2009-09-01 16:18:32

by Andreas Dilger

[permalink] [raw]
Subject: Re: raid is dangerous but that's secret (was Re: [patch] ext2/3:

On Aug 31, 2009 20:56 -0400, George Spelvin wrote:
> >> The more I learn about storage, the more I like idea of zfs. Given the
> >> subtle issues between filesystem and raid layer, integrating them just
> >> makes sense.
> >
> > Note that all that zfs does is tell you that you already lost data (and
> > then only if the checksumming algorithm would be invalid on a blank block
> > being returned), it doesn't protect your data.
>
> Obviously, there are limits, but it does provide useful protection:
> - You know where the missing data is.
> - The error isn't amplified by believing corrupted metadata
> - I seem to recall that ZFS does replicate metadata.

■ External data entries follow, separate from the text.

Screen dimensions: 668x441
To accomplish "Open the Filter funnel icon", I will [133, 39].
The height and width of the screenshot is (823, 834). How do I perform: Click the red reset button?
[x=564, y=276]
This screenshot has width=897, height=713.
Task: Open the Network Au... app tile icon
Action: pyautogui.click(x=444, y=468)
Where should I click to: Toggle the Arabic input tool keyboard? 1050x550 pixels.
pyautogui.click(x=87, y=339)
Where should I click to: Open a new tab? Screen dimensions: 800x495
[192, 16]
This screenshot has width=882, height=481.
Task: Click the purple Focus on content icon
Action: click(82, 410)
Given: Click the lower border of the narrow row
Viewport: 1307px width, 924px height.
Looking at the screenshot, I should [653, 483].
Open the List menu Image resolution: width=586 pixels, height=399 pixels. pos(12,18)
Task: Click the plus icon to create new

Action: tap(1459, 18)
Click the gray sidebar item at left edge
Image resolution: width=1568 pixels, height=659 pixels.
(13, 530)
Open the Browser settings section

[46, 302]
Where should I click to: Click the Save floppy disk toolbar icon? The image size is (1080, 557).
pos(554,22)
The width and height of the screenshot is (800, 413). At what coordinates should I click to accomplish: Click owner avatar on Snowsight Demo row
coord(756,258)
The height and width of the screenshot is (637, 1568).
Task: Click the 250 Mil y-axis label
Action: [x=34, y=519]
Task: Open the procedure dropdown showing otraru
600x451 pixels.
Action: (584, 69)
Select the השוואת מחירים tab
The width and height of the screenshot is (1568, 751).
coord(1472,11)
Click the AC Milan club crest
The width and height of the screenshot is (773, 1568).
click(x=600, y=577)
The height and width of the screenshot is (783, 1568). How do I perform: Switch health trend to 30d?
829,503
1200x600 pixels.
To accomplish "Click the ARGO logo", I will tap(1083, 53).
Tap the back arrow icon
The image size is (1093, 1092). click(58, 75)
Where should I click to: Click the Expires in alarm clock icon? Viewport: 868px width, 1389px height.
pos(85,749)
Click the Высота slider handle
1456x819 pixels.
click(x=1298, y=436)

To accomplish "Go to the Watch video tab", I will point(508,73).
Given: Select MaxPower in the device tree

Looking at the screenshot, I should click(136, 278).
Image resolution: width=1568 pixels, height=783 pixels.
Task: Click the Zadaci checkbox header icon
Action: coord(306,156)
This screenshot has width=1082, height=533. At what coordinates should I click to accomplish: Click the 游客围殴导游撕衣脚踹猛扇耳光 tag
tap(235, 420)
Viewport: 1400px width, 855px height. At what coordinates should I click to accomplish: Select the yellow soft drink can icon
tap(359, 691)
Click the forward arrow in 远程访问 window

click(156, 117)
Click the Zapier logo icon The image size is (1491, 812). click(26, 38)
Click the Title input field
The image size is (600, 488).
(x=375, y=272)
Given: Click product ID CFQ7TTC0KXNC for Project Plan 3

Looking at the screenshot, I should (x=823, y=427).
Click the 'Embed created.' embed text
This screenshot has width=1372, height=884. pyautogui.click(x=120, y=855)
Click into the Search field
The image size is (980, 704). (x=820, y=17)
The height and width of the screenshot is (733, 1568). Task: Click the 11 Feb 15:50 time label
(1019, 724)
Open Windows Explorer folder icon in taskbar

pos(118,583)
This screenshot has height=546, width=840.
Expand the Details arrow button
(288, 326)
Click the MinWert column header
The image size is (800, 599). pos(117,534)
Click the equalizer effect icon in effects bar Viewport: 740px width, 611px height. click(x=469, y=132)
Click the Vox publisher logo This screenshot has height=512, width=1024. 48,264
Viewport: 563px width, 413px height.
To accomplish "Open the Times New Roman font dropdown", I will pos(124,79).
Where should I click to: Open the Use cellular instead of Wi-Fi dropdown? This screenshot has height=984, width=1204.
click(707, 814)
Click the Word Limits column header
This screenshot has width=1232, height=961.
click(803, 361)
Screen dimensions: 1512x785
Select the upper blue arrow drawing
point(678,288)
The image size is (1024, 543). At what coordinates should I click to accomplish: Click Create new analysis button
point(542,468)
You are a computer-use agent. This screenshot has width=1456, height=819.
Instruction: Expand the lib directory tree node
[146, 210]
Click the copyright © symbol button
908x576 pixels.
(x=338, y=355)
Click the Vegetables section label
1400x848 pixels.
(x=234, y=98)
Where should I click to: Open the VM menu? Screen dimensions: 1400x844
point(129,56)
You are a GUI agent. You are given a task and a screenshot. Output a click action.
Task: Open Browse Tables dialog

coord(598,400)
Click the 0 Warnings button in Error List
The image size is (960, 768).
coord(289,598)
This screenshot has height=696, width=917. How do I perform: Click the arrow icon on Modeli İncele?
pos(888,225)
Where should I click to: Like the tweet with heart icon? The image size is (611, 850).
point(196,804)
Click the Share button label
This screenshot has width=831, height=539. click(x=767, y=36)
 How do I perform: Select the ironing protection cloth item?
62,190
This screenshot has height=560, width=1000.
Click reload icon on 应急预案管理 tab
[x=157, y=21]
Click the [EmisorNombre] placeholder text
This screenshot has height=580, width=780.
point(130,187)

ZFS definitely does replicate data. At the lowest level it has RAID-1,
and RAID-Z/Z2, which are pretty close to RAID-5/6 respectively, but with
the important difference that every write is a full-stripe-width write,
so that it is not possible for RAID-Z/Z2 to cause corruption due to a
partially-written RAID parity stripe.

In addition, for internal metadata blocks there are 1 or 2 duplicate
copies written to different devices, so that in case of a fatal device
corruption (e.g. double failure of a RAID-Z device) the metadata tree
is still intact.

> - Corrupted replicas can be "scrubbed" and rewritten from uncorrupted ones.
> - If you have some storage redundancy, it can try different mirrors
> to get the data back.
>
> In particular, on a RAID-5 system, ZFS tries dropping out each data disk
> in turn to see if the correct data can be reconstructed from the others
> + parity.

What else is interesting is that in the case of 1-4-bit errors the
default checksum function can also be used as ECC to recover the correct
data even if there is no replicated copy of the data.

> One of ZFS's big performance problems is that currently it only checksums
> the entire RAID stripe, so it always has to read every drive, and doesn't
> get RAID's IOPS advantage.

Or this is a drawback of the Linux software RAID because it doesn't detect
the case when the parity is bad before there is a second drive failure and
the bad parity is used to reconstruct the data block incorrectly (which
will also go undetected because there is no checksum).

Cheers, Andreas
--
Andreas Dilger
Sr. Staff Engineer, Lustre Group
Sun Microsystems of Canada, Inc.


2009-09-02 01:10:21

by George Spelvin

[permalink] [raw]
Subject: Re: raid is dangerous but that's secret (was Re: [patch] ext2/3:

>> - I seem to recall that ZFS does replicate metadata.
>
> ZFS definitely does replicate data. At the lowest level it has RAID-1,
> and RAID-Z/Z2, which are pretty close to RAID-5/6 respectively, but with
> the important difference that every write is a full-stripe-width write,
> so that it is not possible for RAID-Z/Z2 to cause corruption due to a
> partially-written RAID parity stripe.
>
> In addition, for internal metadata blocks there are 1 or 2 duplicate
> copies written to different devices, so that in case of a fatal device
> corruption (e.g. double failure of a RAID-Z device) the metadata tree
> is still intact.

Forgive me for implying by omission that ZFS did not replicate data.
What I was trying to point out is that it replicates metadata *more*,
and you can choose among the redundant backups.

> What else is interesting is that in the case of 1-4-bit errors the
> default checksum function can also be used as ECC to recover the correct
> data even if there is no replicated copy of the data.

Interesting. Do you actually see suhc low-bit-weight errors in
practice? I had assumed that modern disks were complicated enough
that errors would be high-bit-weight miscorrections.

>> One of ZFS's big performance problems is that currently it only checksums
>> the entire RAID stripe, so it always has to read every drive, and doesn't
>> get RAID's IOPS advantage.
>
> Or this is a drawback of the Linux software RAID because it doesn't detect
> the case when the parity is bad before there is a second drive failure and
> the bad parity is used to reconstruct the data block incorrectly (which
> will also go undetected because there is no checksum).

Well, all conventional RAID systems lack block checksums (or, more to
the point, rely on the drive's checksumming), and have this problem.

I was pointing out that ZFS currently doesn't support partial-stripe
*reads*, thus limiting IOPS in random-read applications. But that's
an "implementation detail", not a major architectural issue.